== Problem ==
Nothing but the pictures should be left out when the entries below are duplicated.

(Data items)
□ □ □ □ □ □ □
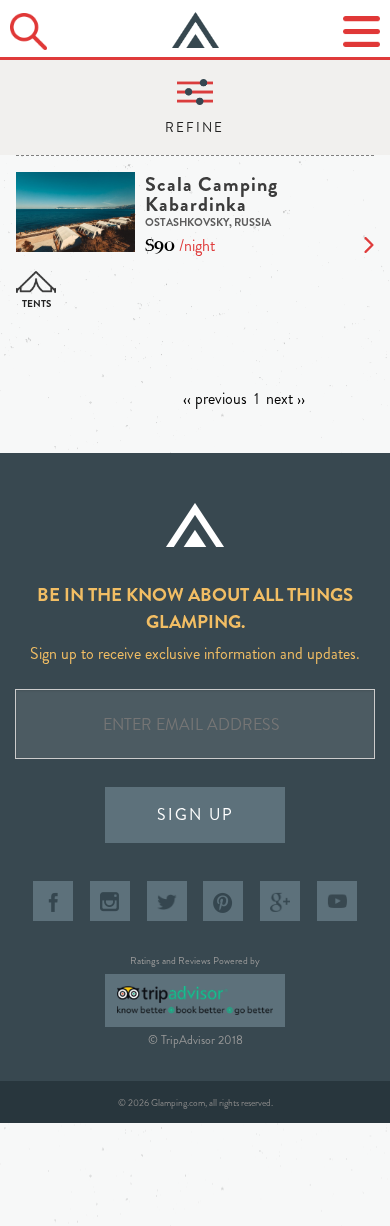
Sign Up (195, 814)
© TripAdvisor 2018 (195, 1040)
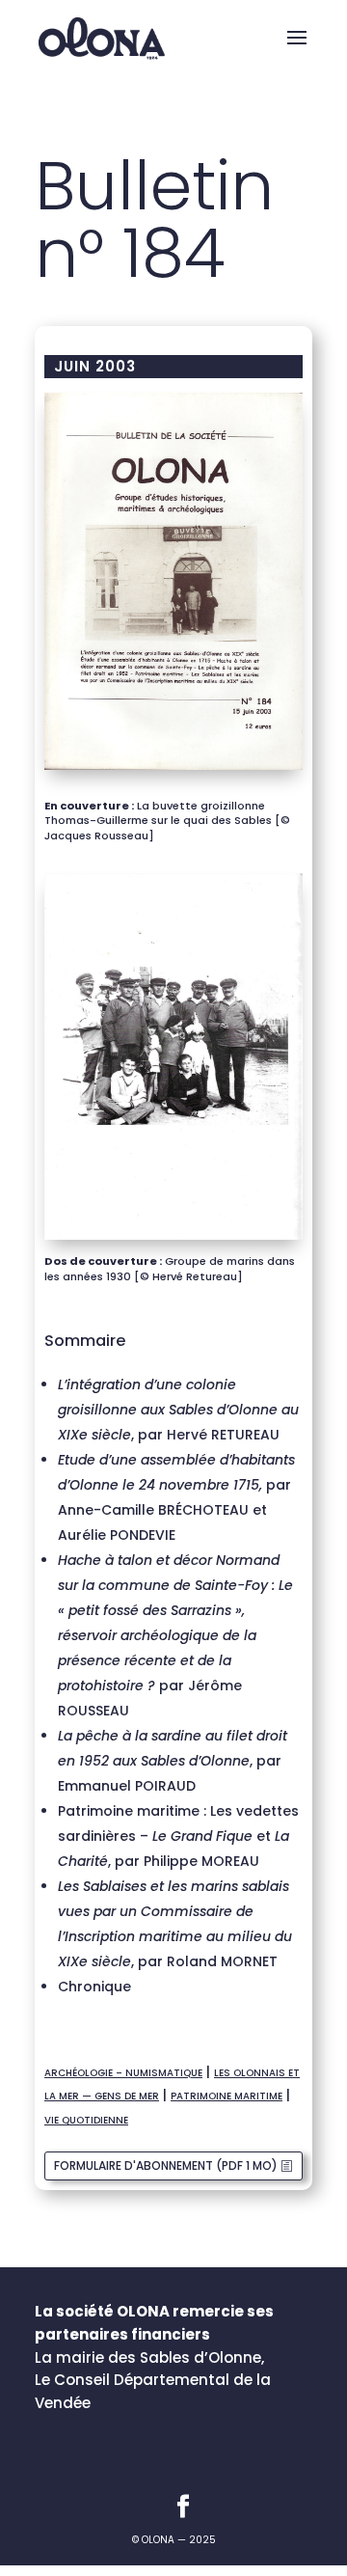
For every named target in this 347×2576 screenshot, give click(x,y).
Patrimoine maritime (226, 2096)
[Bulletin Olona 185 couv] (173, 770)
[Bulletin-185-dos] (173, 1239)
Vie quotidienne (86, 2120)
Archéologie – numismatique (123, 2073)
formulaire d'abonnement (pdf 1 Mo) (166, 2165)
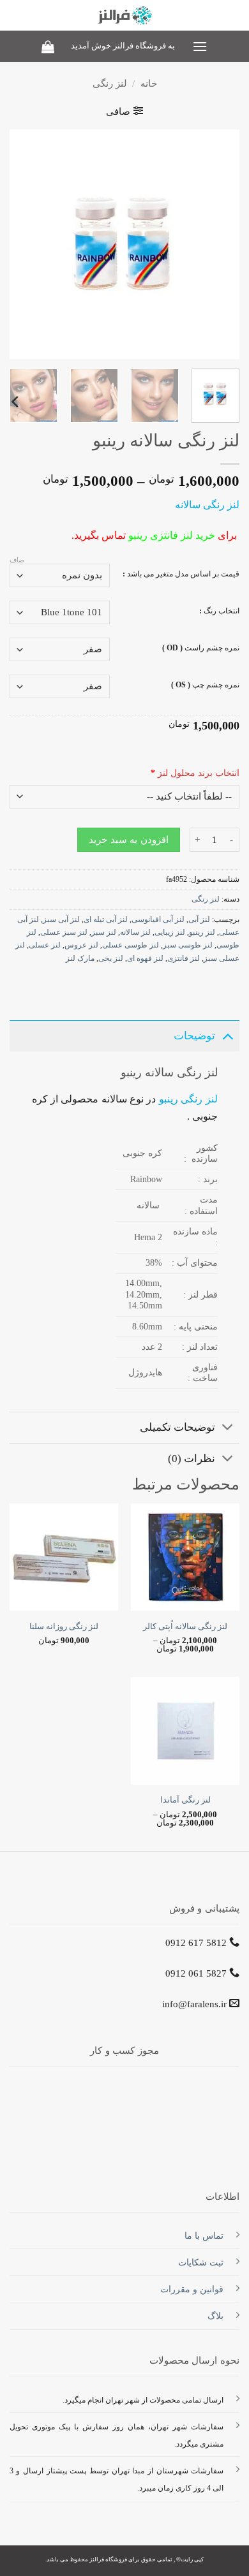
□ □ □ □ □ □ □
== Answer ==
Sign Up (195, 814)
© TripAdvisor 2018 (195, 1040)
For every named target in this 347×2576 screenshot, give click(x,y).
Patrimoine maritime (226, 2096)
[Bulletin Olona 185 couv] (173, 770)
[Bulletin-185-dos] (173, 1239)
Vie quotidienne (86, 2120)
Archéologie – numismatique (123, 2073)
formulaire d'abonnement (pdf 1 Mo) (166, 2165)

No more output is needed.